DATA FOR THE TASK:
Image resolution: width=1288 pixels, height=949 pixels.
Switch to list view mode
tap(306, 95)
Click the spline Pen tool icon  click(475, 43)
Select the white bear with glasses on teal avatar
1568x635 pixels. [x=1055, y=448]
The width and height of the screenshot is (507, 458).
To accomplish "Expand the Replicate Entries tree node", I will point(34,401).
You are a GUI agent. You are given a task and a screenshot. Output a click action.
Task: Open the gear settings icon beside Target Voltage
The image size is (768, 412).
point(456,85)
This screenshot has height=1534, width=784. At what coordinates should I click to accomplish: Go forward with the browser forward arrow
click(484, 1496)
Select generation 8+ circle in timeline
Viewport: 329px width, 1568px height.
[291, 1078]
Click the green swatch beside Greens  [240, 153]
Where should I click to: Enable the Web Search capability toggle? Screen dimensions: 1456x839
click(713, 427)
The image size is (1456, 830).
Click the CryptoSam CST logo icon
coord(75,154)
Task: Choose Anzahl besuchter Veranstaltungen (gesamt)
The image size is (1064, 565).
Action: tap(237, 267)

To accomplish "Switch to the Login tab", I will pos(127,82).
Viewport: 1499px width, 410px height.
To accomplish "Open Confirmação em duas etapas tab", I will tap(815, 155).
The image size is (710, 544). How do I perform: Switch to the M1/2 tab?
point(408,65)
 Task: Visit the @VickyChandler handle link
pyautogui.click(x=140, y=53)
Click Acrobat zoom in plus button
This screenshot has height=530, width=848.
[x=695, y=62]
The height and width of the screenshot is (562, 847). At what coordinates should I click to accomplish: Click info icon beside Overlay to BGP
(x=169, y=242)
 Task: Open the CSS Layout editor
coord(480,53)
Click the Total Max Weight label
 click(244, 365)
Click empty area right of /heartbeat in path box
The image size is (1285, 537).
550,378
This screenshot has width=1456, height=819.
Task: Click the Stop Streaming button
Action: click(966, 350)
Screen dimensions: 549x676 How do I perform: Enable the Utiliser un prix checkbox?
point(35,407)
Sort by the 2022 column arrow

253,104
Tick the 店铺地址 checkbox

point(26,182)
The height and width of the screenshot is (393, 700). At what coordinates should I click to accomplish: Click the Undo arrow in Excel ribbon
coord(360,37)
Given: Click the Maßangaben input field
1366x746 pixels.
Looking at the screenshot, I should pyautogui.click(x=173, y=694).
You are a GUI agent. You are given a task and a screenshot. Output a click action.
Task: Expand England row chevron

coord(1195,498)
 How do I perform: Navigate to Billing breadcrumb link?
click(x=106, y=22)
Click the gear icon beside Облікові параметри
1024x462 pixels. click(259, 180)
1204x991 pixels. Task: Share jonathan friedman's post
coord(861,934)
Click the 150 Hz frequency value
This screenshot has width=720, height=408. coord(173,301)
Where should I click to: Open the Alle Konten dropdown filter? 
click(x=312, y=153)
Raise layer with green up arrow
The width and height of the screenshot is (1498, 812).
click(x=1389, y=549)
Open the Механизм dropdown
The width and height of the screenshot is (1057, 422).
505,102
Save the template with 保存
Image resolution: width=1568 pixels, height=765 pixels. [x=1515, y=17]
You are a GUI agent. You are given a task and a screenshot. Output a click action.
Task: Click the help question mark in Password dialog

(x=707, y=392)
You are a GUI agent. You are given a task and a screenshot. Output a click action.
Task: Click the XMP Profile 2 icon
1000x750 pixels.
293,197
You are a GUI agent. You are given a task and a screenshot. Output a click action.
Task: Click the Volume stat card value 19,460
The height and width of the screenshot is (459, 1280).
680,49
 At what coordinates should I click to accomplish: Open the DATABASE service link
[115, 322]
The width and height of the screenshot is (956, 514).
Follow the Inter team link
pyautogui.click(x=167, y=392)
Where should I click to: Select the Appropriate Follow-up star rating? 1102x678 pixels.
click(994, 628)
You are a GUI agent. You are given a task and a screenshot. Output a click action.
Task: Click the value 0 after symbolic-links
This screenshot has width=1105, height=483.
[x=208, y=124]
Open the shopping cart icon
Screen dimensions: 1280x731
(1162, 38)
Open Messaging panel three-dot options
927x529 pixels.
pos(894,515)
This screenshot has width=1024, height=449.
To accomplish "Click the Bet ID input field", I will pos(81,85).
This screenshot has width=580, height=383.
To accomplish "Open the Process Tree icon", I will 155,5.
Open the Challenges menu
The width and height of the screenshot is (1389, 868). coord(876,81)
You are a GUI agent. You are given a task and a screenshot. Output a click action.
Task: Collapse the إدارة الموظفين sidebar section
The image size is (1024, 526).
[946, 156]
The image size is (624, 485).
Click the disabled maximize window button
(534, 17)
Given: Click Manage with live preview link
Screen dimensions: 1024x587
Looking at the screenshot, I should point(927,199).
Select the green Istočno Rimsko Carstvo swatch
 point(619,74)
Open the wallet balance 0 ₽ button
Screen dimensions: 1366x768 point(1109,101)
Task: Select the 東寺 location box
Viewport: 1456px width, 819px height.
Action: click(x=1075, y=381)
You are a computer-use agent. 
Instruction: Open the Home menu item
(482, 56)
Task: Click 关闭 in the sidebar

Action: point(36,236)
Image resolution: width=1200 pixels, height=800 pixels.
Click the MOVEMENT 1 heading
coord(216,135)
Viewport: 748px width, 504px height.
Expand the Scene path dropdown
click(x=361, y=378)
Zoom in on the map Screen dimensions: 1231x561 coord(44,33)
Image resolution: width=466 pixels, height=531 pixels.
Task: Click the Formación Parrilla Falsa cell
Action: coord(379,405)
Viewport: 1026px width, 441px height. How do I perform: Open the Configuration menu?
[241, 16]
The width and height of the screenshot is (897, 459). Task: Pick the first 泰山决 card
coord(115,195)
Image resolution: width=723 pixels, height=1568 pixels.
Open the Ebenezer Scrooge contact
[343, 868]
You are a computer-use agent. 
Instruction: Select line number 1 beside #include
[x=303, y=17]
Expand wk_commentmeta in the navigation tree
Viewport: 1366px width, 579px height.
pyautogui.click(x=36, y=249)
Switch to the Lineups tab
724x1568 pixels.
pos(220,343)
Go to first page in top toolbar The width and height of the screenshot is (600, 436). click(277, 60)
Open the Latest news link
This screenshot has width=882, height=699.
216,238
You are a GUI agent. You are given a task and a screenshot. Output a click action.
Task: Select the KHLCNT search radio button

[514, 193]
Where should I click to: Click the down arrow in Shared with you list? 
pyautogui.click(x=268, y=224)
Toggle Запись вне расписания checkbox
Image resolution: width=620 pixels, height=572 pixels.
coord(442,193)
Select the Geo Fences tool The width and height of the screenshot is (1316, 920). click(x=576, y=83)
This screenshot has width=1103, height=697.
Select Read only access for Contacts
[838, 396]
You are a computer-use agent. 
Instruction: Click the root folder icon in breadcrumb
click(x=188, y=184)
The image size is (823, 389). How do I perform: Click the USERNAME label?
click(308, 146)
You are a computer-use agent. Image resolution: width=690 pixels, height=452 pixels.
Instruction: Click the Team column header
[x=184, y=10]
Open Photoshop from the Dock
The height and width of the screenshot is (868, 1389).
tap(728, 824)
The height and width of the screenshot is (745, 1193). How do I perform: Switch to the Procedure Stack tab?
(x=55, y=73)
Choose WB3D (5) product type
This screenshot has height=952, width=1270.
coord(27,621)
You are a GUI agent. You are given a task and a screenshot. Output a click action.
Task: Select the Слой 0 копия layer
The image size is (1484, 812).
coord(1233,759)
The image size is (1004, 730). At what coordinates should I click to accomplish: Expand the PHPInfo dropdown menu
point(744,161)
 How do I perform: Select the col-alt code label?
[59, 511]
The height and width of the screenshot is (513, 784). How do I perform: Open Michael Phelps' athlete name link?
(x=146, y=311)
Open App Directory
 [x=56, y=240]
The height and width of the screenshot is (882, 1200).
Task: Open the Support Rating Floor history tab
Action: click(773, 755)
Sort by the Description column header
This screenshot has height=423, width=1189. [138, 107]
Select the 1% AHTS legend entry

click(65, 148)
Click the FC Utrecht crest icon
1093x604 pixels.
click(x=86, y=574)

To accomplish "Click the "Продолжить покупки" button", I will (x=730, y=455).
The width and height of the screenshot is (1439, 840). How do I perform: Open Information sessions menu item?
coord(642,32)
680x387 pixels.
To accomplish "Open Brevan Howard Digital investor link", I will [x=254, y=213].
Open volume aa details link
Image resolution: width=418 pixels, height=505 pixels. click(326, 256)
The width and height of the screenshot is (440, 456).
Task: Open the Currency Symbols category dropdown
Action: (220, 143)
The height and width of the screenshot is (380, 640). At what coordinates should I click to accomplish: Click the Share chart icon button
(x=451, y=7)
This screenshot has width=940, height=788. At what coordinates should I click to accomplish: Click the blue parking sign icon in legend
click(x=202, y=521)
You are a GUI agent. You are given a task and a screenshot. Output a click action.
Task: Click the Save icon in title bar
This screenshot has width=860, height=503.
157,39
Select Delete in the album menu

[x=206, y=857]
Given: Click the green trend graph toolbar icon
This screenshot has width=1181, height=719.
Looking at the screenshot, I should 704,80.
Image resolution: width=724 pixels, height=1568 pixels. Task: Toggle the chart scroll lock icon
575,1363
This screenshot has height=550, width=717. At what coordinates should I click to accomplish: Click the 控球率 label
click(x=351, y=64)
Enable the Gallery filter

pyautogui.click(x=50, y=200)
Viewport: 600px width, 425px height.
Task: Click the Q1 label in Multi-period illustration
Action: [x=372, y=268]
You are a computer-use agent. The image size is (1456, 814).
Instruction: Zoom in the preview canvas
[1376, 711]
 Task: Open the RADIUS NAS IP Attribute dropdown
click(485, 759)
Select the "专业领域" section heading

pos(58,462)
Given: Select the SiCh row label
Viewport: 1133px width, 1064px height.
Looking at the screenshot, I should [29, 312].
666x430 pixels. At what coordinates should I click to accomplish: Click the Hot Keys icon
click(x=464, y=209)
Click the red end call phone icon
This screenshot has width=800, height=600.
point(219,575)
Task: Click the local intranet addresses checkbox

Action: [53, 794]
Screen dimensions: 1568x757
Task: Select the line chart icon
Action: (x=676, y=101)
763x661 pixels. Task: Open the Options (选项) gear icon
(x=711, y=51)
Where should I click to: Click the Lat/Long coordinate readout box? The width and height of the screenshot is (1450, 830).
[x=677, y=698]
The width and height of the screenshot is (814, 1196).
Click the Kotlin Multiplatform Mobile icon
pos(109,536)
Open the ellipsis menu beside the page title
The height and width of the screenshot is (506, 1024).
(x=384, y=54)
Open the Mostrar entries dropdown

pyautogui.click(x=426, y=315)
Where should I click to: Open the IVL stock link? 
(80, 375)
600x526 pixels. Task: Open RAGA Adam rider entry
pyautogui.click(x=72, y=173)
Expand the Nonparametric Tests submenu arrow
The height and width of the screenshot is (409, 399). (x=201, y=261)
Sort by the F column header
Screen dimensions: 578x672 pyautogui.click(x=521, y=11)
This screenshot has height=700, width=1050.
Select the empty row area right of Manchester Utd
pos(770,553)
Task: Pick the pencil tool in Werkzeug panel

INSTRUCTIONS TO FOLLOW:
Count the lines in the records that contain the word "chart", matching case exactly, and give only the number.

ANSWER TO THE EXERCISE:
3